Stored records
····················

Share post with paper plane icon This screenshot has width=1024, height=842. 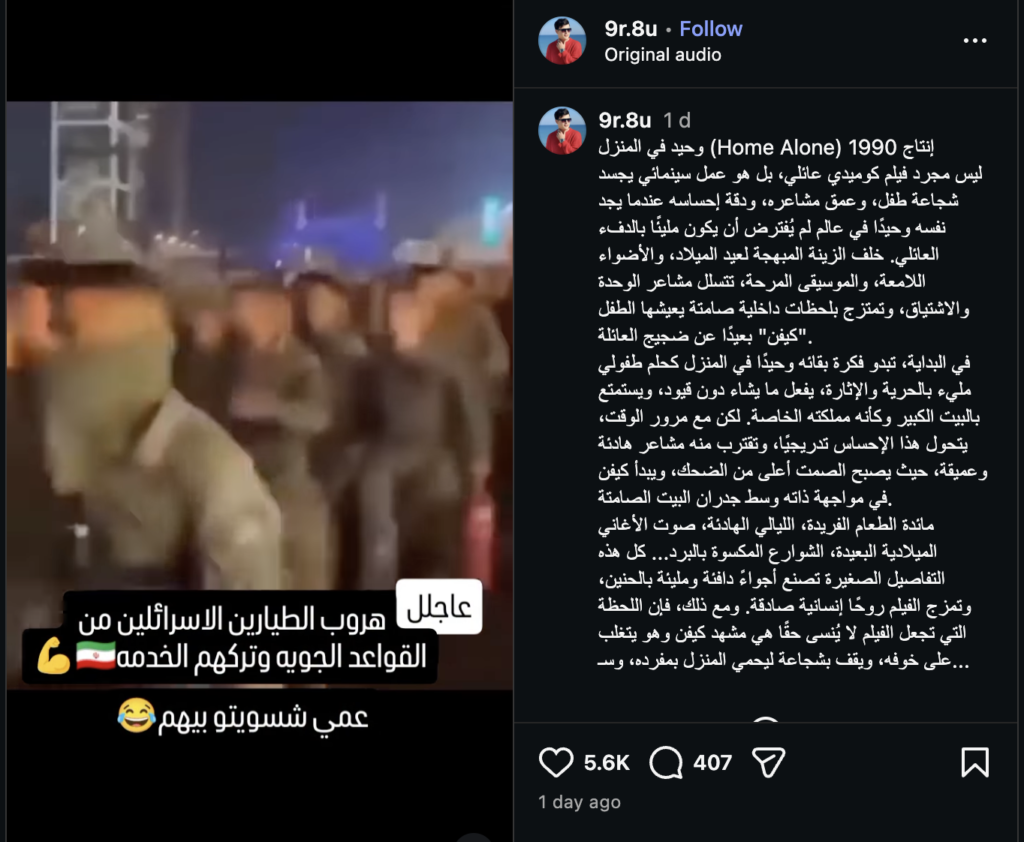768,762
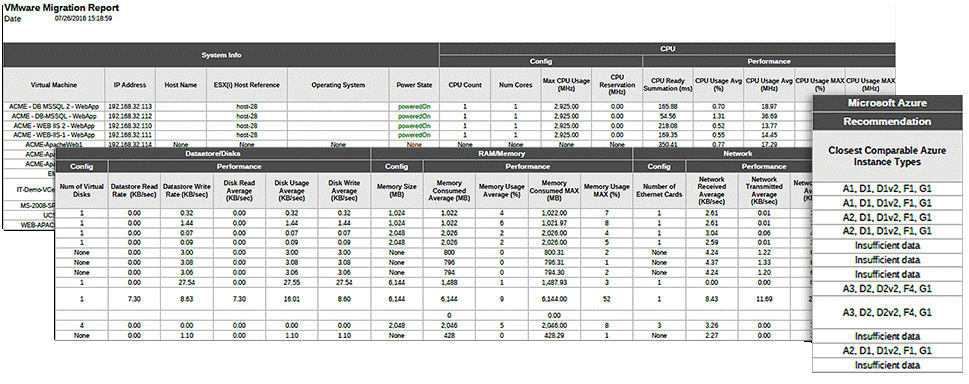The height and width of the screenshot is (384, 969).
Task: Select the System Info header
Action: pos(221,55)
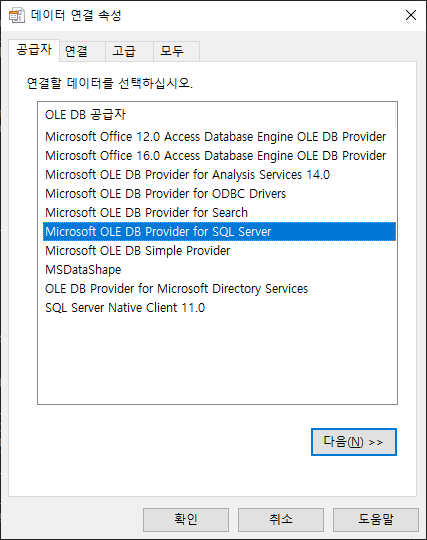Click the 다음(N) >> button
The image size is (427, 540).
[x=354, y=442]
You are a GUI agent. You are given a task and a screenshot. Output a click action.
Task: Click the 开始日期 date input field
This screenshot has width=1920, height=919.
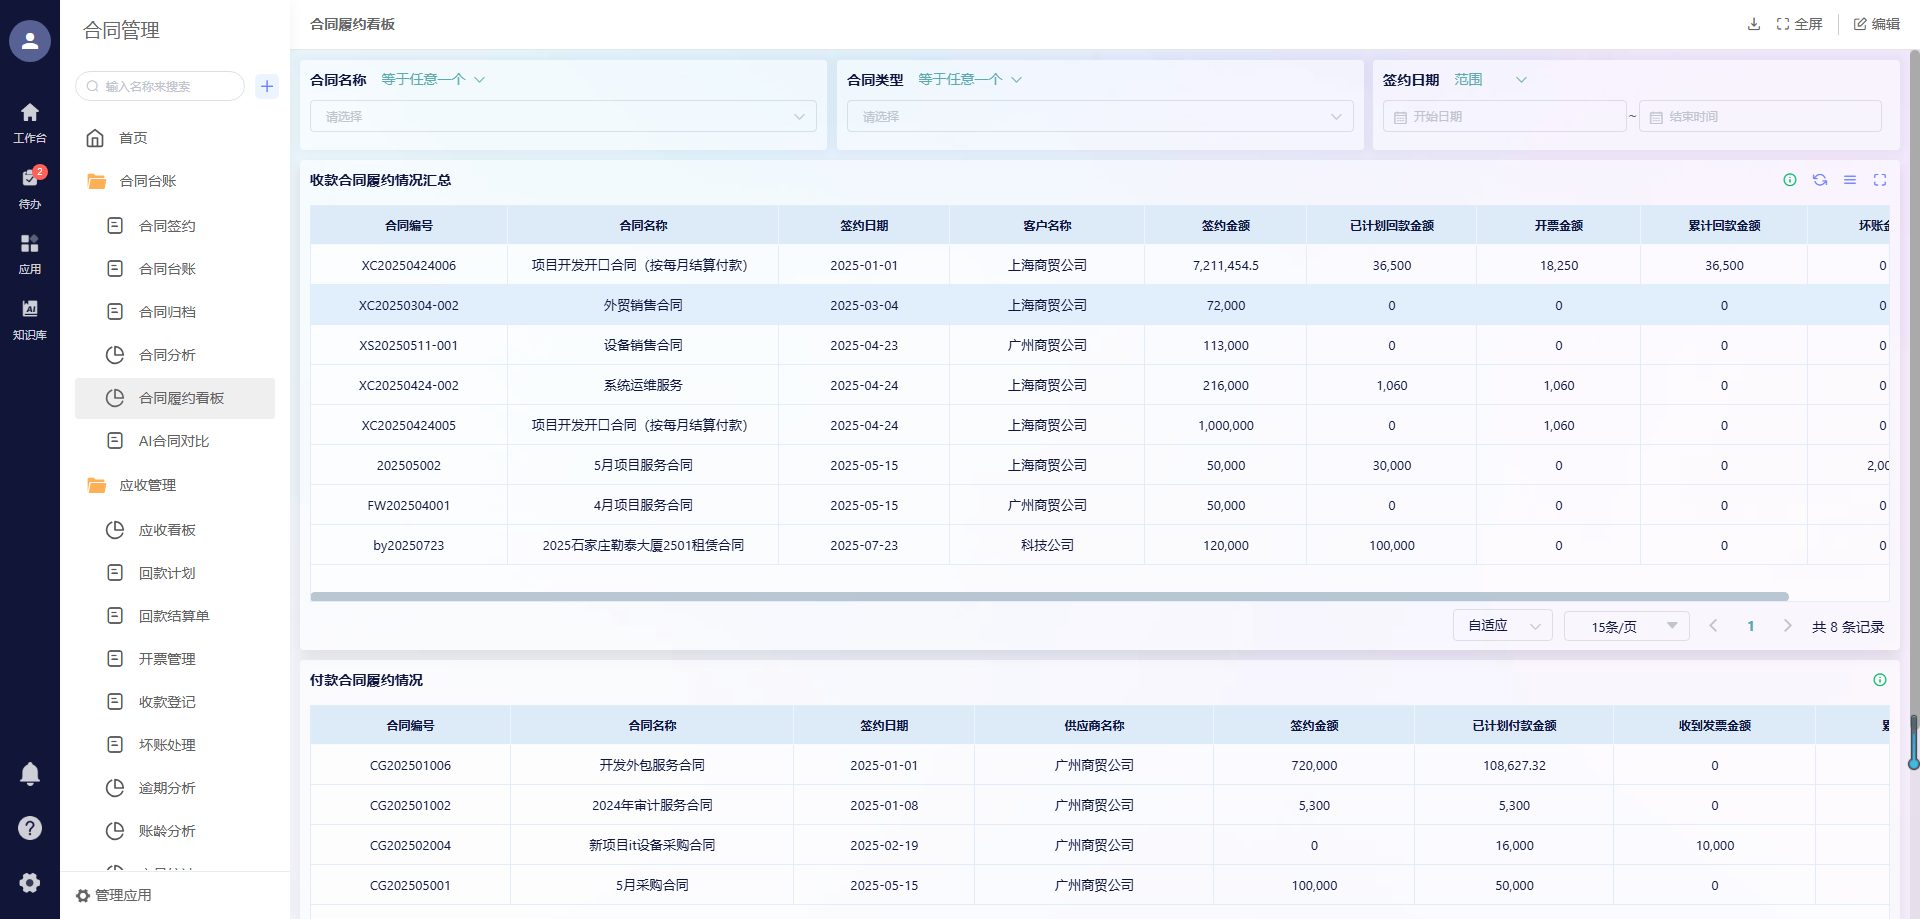[1505, 117]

····················

▶ **YOUR TASK**
Begin at the line containing "You are a GUI" and stop at the final line of the data. Retype those lines exactly, without the pictures.

▶ **WRITTEN SOLUTION**
You are a GUI agent. You are given a task and a screenshot. Output a click action.
Task: Click the 开始日期 date input field
This screenshot has width=1920, height=919.
[1505, 117]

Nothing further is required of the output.